Memoization is a technique to cache the results of slow function calls and return the cached value when the function is called with the same inputs again, instead of reevaluating it. It is very common to replace function calls with lookup tables if the same inputs are happening over and over again in a known, predictable way. Memoization is, at its core, an extension of this practice where the lookup table is extended even during runtime for new arguments not seen previously. A basic theoretical background can be found on Wikipedia or any undergraduate-level computer science textbook.

Octave’s memoize function provides drop-in memoization functionality for any user function or Octave function, including compiled functions.

: mem_fcn_handle = memoize (fcn_handle)

Create a memoized version mem_fcn_handle of function fcn_handle.

Each call to the memoized version mem_fcn_handle checks the inputs against an internally maintained table, and if the inputs have occurred previously, then the result of the function call is returned from the table itself instead of evaluating the full function again. This speeds up the execution of functions that are called with the same inputs multiple times.

For example, here we take a slow user-written function named slow_fcn and memoize it to a new handle cyc. The first executions of both versions take the same time, but the subsequent executions of the memoized version returns the previously computed value, thus reducing 2.4 seconds of runtime to only 2.4 milliseconds. The final check verifies that the same result was returned from both versions.

>> tic; p = slow_fcn (5040); toc
Elapsed time is 2.41244 seconds.
>> tic; p = slow_fcn (5040); toc
Elapsed time is 2.41542 seconds.

>> cyc = memoize (@slow_fcn);
>> tic; r = cyc (5040); toc
Elapsed time is 2.42609 seconds.
>> tic; r = cyc (5040); toc
Elapsed time is 0.00236511 seconds.

>> all (p == r)
ans = 1

See also: clearAllMemoizedCaches.

To memoize a function z = foo(x, y), use this general pattern:

foo2 = memoize (@(x, y) foo(x, y));
z = foo2 (x, y);

In the above example, the first line creates a memoized version foo2 of the function foo. For simple functions with only trivial wrapping, this line can also be shortened to:

foo2 = memoize (@foo);

The second line z = foo2 (x, y); calls that memoized version foo2 instead of the original function, allowing memoize to intercept the call and replace it with a looked-up value from a table if the inputs have occurred before, instead of evaluating the original function again.

Note that this will not accelerate the first call to the function but only subsequent calls.
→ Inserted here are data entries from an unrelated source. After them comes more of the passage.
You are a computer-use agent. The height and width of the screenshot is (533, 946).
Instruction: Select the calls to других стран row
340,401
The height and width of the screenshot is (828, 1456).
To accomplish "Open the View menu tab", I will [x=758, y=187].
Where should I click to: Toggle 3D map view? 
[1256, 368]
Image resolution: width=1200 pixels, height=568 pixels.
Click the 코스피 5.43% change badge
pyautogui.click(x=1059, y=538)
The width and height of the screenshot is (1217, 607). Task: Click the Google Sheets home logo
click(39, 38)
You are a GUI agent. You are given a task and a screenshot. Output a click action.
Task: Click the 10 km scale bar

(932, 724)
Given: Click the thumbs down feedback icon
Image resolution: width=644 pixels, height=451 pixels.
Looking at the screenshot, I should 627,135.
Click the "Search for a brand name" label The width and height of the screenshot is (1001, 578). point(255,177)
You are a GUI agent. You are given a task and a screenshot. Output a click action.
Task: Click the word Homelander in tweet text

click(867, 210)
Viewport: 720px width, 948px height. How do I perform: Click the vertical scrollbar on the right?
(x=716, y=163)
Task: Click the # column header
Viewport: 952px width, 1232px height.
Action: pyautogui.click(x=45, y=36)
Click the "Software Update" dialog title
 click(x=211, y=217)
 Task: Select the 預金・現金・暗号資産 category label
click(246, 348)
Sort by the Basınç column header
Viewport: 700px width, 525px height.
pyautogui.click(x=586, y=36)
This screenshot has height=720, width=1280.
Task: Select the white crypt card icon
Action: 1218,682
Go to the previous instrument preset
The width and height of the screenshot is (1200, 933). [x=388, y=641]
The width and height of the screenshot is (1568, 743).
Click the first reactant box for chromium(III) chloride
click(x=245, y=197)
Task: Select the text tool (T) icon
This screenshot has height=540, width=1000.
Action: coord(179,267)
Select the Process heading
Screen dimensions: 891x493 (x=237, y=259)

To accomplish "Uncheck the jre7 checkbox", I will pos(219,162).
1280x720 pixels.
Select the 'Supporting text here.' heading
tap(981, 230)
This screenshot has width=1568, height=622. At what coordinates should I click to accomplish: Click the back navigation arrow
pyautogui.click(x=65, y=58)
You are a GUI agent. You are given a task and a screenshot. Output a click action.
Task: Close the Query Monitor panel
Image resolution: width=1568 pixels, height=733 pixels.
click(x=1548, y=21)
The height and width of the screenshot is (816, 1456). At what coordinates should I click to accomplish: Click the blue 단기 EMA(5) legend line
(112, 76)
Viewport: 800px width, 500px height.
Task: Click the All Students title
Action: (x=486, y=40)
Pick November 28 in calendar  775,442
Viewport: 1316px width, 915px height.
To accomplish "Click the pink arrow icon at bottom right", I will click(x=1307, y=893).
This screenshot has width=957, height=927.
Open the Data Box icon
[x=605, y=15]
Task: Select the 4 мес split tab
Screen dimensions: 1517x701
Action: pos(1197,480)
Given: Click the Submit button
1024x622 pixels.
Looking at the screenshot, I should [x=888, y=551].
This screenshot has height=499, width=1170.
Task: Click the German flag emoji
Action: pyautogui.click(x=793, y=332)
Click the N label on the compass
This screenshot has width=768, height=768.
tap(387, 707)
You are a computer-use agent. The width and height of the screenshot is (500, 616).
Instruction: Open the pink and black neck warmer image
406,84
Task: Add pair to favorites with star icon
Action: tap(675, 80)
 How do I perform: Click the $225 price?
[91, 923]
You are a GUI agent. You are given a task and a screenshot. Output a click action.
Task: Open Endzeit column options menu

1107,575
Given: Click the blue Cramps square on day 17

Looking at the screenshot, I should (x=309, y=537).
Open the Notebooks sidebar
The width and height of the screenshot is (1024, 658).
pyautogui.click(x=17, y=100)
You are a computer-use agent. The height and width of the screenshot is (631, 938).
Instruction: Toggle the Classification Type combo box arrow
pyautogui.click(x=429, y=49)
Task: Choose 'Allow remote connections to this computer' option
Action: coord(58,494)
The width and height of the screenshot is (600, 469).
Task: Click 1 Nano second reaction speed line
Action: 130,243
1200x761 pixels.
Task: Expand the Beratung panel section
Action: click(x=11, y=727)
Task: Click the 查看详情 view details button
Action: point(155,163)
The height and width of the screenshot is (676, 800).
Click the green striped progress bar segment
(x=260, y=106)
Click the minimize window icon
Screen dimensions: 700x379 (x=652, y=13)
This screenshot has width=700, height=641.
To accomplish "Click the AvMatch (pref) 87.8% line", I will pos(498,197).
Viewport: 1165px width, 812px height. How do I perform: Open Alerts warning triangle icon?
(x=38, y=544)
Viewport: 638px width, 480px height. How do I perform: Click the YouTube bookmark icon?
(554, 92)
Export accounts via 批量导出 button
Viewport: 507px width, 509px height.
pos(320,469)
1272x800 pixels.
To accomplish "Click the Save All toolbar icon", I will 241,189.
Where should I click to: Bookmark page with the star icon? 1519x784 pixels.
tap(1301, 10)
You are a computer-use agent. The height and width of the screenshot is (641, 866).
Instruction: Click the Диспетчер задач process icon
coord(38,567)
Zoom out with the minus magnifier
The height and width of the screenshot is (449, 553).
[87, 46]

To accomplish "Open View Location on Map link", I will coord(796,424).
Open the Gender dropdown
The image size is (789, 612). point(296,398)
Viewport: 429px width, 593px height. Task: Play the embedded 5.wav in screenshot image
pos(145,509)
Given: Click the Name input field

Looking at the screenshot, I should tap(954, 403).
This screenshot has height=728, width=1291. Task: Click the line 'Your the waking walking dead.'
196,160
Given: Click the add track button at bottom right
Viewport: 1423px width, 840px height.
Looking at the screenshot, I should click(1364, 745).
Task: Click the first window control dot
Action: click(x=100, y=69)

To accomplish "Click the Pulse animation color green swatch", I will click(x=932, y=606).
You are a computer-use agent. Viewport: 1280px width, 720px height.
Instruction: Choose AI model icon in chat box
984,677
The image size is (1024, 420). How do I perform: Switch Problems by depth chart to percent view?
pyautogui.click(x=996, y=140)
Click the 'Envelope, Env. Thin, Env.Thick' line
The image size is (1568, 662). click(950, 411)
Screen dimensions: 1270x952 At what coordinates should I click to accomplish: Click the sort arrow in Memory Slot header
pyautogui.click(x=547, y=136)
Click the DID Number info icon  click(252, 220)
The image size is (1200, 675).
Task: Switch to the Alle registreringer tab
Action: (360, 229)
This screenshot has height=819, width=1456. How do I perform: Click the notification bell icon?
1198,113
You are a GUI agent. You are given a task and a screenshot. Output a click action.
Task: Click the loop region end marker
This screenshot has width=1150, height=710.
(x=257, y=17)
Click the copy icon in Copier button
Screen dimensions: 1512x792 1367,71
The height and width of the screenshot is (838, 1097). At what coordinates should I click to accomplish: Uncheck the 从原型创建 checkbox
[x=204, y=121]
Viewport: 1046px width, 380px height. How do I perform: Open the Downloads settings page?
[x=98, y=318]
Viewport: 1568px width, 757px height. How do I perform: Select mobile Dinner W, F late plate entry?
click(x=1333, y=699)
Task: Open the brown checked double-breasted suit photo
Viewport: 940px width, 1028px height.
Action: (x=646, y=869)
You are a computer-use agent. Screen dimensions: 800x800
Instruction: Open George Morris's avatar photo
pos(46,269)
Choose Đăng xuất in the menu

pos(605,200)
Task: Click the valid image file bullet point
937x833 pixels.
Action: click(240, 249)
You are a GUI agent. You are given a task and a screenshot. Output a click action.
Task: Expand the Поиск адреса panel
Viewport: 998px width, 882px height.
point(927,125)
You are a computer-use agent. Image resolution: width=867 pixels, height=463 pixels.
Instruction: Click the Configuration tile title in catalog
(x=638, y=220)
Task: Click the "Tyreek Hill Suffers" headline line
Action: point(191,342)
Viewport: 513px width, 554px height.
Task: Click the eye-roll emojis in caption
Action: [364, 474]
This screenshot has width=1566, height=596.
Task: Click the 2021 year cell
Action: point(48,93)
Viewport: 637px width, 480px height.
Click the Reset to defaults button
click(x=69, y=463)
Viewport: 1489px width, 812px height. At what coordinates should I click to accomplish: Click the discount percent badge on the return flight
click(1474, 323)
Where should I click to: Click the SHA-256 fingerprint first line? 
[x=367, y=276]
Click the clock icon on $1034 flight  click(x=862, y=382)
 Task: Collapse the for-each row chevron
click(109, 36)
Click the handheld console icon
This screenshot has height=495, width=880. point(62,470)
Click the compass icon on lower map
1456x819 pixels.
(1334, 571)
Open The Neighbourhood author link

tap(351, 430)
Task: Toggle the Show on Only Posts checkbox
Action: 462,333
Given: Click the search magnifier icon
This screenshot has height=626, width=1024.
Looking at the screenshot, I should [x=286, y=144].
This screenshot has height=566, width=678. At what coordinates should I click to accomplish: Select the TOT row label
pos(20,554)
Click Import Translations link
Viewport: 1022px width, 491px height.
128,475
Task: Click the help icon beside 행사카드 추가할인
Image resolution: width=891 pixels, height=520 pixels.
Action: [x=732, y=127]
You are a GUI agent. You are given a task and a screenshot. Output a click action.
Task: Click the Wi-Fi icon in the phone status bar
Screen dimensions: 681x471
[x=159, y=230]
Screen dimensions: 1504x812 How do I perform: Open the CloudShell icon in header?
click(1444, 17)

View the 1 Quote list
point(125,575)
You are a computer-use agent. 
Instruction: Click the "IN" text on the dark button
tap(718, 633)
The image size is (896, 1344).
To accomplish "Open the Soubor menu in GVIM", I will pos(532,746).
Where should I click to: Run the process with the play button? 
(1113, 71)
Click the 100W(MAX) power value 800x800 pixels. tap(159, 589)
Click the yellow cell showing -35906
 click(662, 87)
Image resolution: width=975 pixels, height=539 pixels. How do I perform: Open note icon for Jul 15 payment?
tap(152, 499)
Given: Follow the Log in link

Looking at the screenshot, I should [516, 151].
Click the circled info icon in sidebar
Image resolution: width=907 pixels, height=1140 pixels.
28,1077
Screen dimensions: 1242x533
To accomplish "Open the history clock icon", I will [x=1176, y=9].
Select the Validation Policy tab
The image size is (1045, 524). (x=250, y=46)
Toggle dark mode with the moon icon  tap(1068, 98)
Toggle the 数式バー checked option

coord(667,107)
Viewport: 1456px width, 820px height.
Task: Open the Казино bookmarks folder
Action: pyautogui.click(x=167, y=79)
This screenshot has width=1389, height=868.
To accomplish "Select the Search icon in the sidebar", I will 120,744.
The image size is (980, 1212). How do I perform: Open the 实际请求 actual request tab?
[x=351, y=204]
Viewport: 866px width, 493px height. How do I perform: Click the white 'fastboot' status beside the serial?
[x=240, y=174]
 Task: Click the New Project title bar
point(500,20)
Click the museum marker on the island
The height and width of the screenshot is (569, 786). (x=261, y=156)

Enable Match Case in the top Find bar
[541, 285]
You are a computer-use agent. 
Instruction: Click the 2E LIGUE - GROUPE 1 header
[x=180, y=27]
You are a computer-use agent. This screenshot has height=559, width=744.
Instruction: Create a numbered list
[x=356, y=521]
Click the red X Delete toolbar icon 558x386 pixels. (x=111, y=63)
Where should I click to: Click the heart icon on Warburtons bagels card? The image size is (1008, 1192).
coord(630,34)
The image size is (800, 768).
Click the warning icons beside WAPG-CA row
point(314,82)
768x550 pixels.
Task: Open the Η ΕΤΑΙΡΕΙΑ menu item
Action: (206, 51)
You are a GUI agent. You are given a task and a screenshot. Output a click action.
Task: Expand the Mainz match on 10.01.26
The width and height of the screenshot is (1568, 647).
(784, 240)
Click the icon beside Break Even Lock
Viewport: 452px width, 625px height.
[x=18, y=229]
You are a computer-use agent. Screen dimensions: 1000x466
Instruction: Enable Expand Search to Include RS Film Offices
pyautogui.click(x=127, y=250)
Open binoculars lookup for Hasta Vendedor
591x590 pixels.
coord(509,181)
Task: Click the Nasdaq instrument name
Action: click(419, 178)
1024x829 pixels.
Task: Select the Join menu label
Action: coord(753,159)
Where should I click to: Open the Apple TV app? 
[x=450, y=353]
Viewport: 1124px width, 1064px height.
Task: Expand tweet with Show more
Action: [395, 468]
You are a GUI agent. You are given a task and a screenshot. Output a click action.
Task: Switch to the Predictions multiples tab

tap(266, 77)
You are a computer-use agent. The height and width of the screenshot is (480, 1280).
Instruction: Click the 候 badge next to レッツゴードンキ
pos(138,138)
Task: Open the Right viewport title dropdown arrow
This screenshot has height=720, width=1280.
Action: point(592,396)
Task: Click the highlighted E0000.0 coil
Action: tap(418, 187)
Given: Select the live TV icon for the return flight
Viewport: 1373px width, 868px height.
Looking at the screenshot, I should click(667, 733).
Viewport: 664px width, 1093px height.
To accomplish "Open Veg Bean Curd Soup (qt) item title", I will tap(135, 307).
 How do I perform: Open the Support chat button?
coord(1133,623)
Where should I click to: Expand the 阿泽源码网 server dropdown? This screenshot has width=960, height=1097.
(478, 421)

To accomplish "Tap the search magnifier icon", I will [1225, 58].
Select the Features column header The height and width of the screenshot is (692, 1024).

Note that due to the overhead incurred by memoize to create and manage the lookup tables for each function, this technique is useful only for functions that take at least a couple of seconds to execute. Such functions can be replaced by table lookups taking only a millisecond or so, but if the original function itself was taking only milliseconds, memoizing it will not speed it up.

Recursive functions can be memoized as well, using a pattern like:

function z = foo (x, y)
  persistent foo2 = memoize (@foo);
  foo2.CacheSize = 1e6;

  ## Call the memoized version when recursing
  z = foo2 (x, y);

The CacheSize can be optionally increased in anticipation of a large number of function calls, such as from inside a recursive function. If CacheSize is exceeded, the memoization tables are resized, causing a slowdown. Increasing the CacheSize thus works like preallocation to speed up execution.

The function clearAllMemoizedCaches clears the memoization tables when they are no longer needed.

: clearAllMemoizedCaches ()

Clear all memoized caches.

Memoization maintains internal tables of which functions have been called with which inputs. This function clears those tables to free memory, or for a fresh start.